研究課題
タウ蛋白のPuromycine-sensitive aminopeptidase (PSA)による切断、それに続くユビキチン化、におけるリン酸化の影響を検討した。4リピートの野生型タウ蛋白をプロテインキナーゼA (PKA)、グリコーゲン新ターゼキナーゼ-3 (GSK-3)によってリン酸化し、このリン酸化タウと非リン酸化タウとを同時にPSAによって切断したところ、それぞれN末端は分解されたが、その程度に差異は認められなかった。さらにそれをE1、E2 (UbcH5)、E3 (IAPs)、ユビキチン、ATPとともにインキュベートし。ユビキチン化の程度を検討したところ、これも有意な差は認められなかった。分解過程に関しては、今後検討を行う。
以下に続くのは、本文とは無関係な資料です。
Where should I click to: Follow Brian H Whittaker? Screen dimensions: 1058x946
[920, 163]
また、タウ蛋白のCMA (Chaperone-mediated autophagy)についても検討をおこなった。タウ蛋白の336-340 QVEVQ配列および347-351 KDRVQ配列がタウのCMA分解に必須と考えられているので、まずこの部位を欠損した変異タウ蛋白(Δ336-351)を作成した。野生型および変異タウ蛋白(Δ336-351)のライソゾームへの取り込みを今後検討する。さらに、アセチルコリンエステラーゼ阻害剤による不溶性タウ蛋白の減少効果のメカニズムに関しても検討を行った。今までの報告ではシャペロン量の変化がCMAの速度を規定しているという報告が多かったので、培養細胞に薬剤を添加し、数多くのHSPsの発現量をブロット解析したところ、いくつかのHSPsの発現量の増加が認められた。今後これを正確に評価し、そのHSPの凝集阻害過程に関して検討を行う。
3: やや遅れている
TDP-43に関する検討は、リコンビナント蛋白を抽出する過程で凝集性が強く、抽出に難渋したため遅れが生じた。凝集を回避する方法を検討し、改善できそうであるので、次年度に検討を行う。
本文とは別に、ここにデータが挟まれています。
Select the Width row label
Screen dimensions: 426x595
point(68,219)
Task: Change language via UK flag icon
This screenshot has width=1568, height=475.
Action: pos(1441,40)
タウ蛋白のN末端切断過程と、ユビキチン化過程にはリン酸化の影響が認められなかったが、次年度は分解過程に関しても検討を行う。タウ蛋白のCMA に関しては、今後野生型および変異タウ蛋白(Δ336-351)のライソゾームへの取り込みを検討する。変異タウ蛋白(Δ226-351)および野生型タウ蛋白を培養細胞に強制発現させ、その分解過程をパルスチェイス法により検討し、CMAによるタウの分解プロセスの有無を検討する。TDP-43に関する検討は、デタ―ジェントの使用を検討しリコンビナント蛋白を抽出できそうであるので、次年度にリン酸化による分解に関する検討を行う。
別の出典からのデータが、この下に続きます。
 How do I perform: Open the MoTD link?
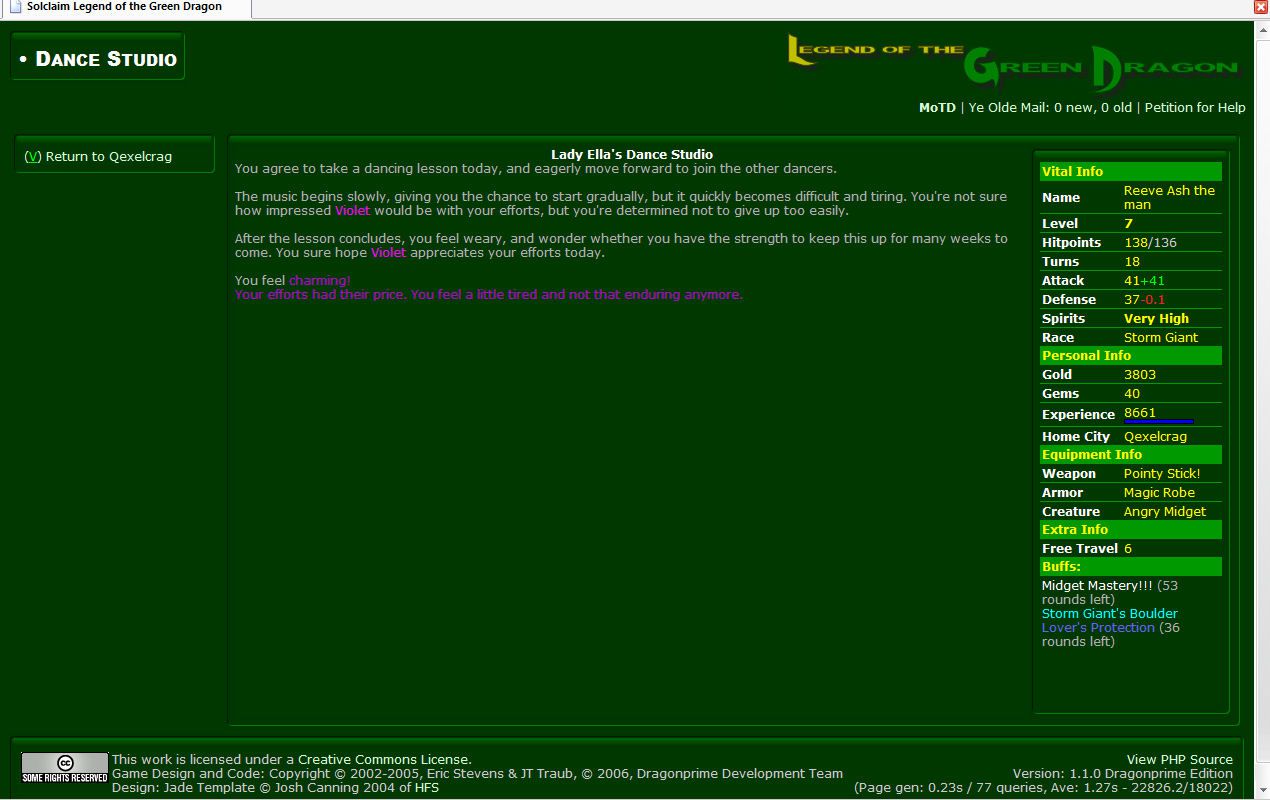(937, 108)
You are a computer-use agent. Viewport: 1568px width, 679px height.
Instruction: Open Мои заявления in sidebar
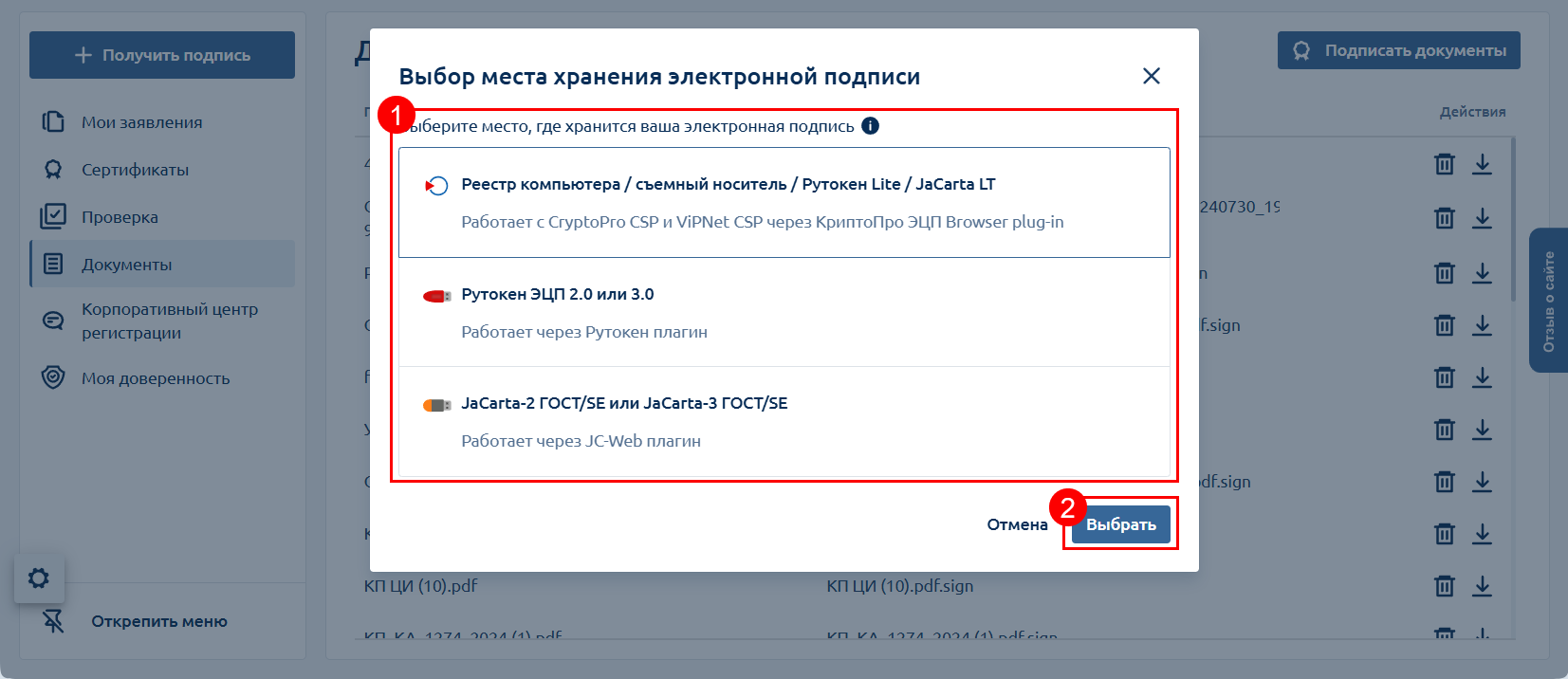[141, 122]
TDP-43の解析にに関しては、リコンビナント蛋白を抽出する過程で凝集性が強く、抽出に難渋したため遅れが生じたため次年度に回すことにした。
TDP-43に関する検討は、デタ―ジェントの使用を検討しリコンビナント蛋白を抽出できそうであるので、次年度にリン酸化による分解に関する検討を行うことにした。